The rig I've got is a Medtronics Versa dual-chamber rate responsive pacemaker. It's a small (roughly the diameter of a fifty-cent piece and about as thick as two fifty-cent pieces) titanium widget with a built-in lithium ion battery and a couple of leads that run to my heart. What makes this a particularly nifty design is that it doesn't just sit there and keep my heart beating a 60 pulses a minute, but will set the pacing, depending upon requirements, to between 60 and 130 pulses per minute. The sampling rate, for those who like technical details, is 120 milliseconds. This means I could take on a whole dojo full of martial artists and still have plenty of blood flow to my brain. Actually, having enough blood flow to my brain will insure I won't try anything this stupid so you can relax, Steve. And you can even check the function remotely, using a small bit of comm gear that's connected to a telephone.

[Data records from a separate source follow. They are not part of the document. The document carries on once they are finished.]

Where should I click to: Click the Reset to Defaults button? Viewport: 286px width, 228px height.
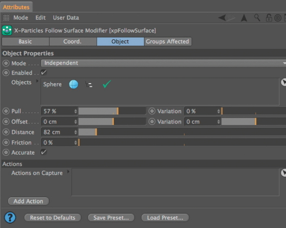52,218
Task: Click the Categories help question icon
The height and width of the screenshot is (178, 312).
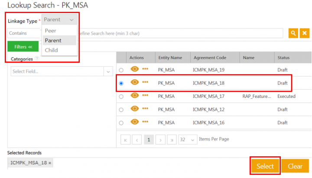Action: (37, 59)
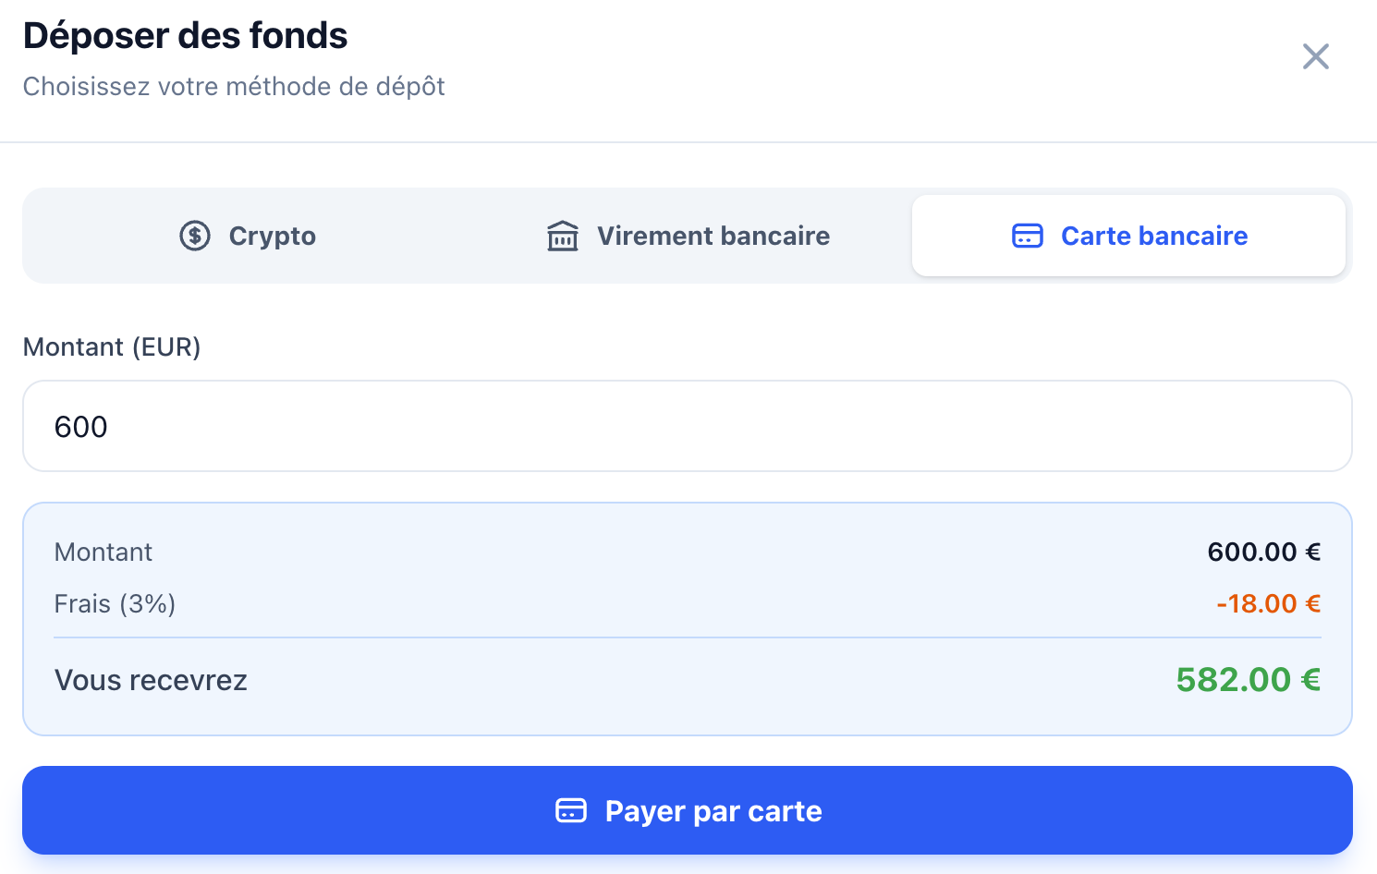Click the Montant row label in summary

click(x=104, y=552)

It took about an hour and a half to implant the device and fish the leads (the doc did this via an x-ray camera rather than using a fish tape); it was done under a local and just enough happy juice to make sure I didn't much care what was happening. I seem to recall discussing how to defuse a 750-pound variable time-delay fuse bomb with the doctor and his pit crew, but I suppose they've heard most everything. And who knows; they may need to know this someday. Sure hope I got the details right.
When you add in the cell phone charger, broadband WiFi antenna, USB port and the small keyboard that will handily fit in your shirt pocket, you have to admit that this is a pretty amazing device. You didn't really believe all of that, did you? No, I still can't get a broadband signal, and you can't really use a pacemaker for IM. Which is probably a good thing, if you think about it. I don't want any messages from Dick Cheney, Sarah Palin or space aliens. Oh, wait...Sarah Palin is a space alien.